Médico, Especialista em Estomatologia. Nasceu no Huambo, em Angola, e concluiu o ensino primário no Colégio Mallet Soares, no Rio de Janeiro. Dedica-se exclusivamente à Medicina e Cirurgia Orais. Esteve sempre ligado à docência em Portugal desde a FMUL (Microbiologia) ao ISCSS – Egas Moniz (Terapêutica Especial e Coordenador do Curso), passando pela FMDUL (Cirurgia Oral) e pelo ISAVE (Patologia e Oncologia Orais). Recebeu o 1º Prémio Pfizer para Jovens Investigadores.
No estrangeiro foi Professor Visitante na Dinamarca, Suécia, EUA, Grã-Bretanha, Espanha, Itália e Turquia e Professor Associado da European Faculty of Oral Health Sciences e do Mestrado Europeu de Medicina e Cirurgia Oral em França.
Tem 114 trabalhos e resumos publicados em revistas científicas em Portugal e no estrangeiro, entre as quais o Journal of Oral Pathology and Medicine, Journal of the American Dental Association, Journal of Oral Surgery, Oral Medicine, Oral Pathology and Endodontics , Journal of Oral Rehabilitation, International Dental Journal e Oral Oncology.
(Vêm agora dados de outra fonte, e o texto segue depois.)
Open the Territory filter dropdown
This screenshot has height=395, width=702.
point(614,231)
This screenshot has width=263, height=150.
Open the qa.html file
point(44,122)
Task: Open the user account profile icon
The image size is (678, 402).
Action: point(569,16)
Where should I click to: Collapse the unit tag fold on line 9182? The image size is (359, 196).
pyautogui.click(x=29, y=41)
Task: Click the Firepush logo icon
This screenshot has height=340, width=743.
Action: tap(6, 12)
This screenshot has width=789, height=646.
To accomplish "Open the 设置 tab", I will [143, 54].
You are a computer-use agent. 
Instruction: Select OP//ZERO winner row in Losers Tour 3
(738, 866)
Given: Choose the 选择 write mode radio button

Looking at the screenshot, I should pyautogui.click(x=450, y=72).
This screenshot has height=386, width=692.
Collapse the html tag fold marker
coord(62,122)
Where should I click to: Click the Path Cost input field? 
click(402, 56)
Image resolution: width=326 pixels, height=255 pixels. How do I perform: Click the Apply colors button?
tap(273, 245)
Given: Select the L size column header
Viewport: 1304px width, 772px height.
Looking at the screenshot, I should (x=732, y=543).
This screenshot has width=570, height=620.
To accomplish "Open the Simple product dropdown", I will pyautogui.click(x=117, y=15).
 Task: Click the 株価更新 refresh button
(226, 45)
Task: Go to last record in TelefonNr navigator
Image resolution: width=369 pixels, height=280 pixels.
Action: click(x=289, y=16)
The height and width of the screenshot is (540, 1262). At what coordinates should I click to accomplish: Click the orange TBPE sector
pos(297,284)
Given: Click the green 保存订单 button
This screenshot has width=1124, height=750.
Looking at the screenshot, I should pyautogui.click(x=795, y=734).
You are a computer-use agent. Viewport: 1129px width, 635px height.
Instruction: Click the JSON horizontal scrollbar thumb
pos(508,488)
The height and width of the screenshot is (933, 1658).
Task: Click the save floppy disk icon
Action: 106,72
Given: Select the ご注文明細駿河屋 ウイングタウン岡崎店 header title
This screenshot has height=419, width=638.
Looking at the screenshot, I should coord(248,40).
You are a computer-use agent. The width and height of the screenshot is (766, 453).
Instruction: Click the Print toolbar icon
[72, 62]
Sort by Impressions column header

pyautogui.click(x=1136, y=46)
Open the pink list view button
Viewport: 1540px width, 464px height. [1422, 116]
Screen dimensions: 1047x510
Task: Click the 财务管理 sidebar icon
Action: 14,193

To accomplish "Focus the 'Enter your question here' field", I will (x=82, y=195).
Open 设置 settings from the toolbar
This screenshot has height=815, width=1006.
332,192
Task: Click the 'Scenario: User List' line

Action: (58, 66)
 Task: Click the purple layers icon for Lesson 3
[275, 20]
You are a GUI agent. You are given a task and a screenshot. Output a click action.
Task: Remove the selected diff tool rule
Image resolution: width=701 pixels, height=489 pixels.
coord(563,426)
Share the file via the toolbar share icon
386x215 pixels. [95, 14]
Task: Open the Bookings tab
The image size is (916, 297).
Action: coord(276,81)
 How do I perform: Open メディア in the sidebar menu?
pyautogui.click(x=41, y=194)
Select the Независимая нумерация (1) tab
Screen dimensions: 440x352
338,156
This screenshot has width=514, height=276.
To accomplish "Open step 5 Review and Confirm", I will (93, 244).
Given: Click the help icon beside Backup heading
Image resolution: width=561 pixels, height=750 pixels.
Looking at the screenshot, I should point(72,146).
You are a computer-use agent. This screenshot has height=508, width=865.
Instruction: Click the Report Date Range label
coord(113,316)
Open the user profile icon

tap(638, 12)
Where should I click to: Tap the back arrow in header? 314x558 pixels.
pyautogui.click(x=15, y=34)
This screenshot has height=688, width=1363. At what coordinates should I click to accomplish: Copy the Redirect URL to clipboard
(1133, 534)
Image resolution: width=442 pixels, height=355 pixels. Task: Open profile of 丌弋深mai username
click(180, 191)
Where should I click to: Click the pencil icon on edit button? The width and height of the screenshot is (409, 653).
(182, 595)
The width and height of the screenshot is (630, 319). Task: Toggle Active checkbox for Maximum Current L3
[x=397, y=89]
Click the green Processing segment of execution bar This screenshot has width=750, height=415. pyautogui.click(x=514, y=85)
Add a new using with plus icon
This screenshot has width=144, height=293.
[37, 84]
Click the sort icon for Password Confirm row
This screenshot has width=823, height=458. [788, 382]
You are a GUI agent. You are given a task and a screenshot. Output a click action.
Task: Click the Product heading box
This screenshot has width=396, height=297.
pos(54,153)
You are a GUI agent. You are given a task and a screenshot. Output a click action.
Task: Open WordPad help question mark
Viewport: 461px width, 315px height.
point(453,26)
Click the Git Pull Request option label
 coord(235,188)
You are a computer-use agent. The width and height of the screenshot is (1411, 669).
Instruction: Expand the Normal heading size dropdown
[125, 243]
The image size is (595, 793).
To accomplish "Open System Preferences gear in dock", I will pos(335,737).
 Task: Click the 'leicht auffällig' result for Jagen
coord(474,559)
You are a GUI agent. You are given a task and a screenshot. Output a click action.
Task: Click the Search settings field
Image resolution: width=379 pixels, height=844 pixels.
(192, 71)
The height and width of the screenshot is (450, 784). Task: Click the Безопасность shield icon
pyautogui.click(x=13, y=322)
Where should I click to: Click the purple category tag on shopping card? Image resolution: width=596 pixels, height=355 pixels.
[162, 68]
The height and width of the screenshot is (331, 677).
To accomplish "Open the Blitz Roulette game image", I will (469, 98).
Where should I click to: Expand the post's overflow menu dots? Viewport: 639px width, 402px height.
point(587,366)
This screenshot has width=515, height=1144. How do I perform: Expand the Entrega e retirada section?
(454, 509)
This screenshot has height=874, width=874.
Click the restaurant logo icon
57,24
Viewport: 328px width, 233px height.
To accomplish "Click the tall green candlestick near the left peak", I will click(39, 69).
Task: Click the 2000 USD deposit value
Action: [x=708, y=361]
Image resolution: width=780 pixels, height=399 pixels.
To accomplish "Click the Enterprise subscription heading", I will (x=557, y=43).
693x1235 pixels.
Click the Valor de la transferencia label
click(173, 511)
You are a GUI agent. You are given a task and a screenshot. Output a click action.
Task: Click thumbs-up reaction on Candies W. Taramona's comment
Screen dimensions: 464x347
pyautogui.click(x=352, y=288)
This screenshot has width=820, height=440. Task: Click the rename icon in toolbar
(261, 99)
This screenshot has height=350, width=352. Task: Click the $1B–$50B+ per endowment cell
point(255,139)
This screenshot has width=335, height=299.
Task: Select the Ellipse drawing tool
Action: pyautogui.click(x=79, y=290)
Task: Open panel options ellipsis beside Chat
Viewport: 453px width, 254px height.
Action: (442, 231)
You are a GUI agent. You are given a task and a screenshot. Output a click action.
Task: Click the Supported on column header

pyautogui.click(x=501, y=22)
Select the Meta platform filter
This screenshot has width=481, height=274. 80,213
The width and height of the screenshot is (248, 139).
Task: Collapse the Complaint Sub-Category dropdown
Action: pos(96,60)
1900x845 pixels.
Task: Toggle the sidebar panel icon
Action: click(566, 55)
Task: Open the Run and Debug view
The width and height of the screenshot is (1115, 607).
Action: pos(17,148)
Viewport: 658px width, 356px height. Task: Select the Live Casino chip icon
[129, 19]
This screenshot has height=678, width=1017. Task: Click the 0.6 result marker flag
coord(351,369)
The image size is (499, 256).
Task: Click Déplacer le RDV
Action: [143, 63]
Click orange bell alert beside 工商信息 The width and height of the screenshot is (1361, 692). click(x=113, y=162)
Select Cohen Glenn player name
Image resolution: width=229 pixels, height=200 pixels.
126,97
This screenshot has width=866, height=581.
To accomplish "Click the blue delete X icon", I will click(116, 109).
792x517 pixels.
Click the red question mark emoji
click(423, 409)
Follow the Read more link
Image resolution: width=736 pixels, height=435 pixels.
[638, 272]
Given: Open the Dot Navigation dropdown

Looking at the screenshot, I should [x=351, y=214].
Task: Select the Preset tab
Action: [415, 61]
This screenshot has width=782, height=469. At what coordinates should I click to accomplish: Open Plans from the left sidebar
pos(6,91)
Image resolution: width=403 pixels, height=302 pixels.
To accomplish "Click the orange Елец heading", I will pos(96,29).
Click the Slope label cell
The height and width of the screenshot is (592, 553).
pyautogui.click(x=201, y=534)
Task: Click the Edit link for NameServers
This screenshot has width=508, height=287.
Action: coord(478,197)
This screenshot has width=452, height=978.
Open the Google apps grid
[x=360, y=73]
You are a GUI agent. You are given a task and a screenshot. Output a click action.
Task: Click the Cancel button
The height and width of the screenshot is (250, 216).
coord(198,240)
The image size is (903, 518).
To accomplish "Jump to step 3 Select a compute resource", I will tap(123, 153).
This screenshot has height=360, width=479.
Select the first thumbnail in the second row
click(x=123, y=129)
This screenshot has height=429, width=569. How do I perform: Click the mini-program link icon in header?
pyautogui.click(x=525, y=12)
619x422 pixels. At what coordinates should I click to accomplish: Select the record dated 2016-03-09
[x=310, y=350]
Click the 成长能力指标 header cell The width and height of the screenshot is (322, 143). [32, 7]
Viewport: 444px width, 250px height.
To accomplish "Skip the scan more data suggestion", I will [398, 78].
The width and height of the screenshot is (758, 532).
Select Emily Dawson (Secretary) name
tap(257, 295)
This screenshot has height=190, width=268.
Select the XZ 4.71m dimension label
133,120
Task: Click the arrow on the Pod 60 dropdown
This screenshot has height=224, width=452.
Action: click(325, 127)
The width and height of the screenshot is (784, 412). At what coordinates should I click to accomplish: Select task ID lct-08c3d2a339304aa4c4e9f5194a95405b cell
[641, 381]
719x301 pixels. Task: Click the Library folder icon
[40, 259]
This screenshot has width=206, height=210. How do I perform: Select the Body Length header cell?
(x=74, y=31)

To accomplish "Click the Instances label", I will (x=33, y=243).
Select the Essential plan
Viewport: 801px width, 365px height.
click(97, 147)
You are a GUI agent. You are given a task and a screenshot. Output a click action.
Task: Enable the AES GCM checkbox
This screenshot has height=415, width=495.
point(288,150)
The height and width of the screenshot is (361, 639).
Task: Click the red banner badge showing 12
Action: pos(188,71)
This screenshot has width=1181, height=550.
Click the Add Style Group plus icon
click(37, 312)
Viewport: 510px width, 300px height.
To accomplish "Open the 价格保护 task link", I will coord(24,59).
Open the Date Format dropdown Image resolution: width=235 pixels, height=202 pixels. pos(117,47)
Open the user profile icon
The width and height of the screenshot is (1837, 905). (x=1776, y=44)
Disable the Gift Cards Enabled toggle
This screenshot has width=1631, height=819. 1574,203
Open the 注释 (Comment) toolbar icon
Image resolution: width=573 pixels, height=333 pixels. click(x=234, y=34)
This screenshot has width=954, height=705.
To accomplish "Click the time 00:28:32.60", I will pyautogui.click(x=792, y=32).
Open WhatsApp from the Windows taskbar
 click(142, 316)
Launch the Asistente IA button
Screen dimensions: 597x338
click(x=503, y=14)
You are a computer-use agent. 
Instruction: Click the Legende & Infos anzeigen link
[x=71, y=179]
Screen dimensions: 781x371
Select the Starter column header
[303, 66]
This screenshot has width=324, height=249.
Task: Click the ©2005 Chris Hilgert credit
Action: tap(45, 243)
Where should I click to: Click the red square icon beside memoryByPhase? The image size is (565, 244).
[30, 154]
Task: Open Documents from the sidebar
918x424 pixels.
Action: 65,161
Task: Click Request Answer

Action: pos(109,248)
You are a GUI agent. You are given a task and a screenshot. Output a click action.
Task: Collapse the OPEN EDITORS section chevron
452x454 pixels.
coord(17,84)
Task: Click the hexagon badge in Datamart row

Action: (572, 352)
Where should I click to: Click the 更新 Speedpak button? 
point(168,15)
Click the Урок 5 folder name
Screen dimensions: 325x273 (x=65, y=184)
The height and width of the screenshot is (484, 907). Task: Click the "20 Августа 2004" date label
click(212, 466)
Tem 6 livros e capítulos de livro publicados, entre os quais um no Reino Unido e dois nos EUA. Foi, entre outros, Diretor da Revista Portuguesa de Estomatologia e Cirurgia Maxilo-facial e Membro do Conselho Editorial do Dental Aliance for AIDS/HIV Care. É fundador e foi Presidente da European Association of Oral Medicine.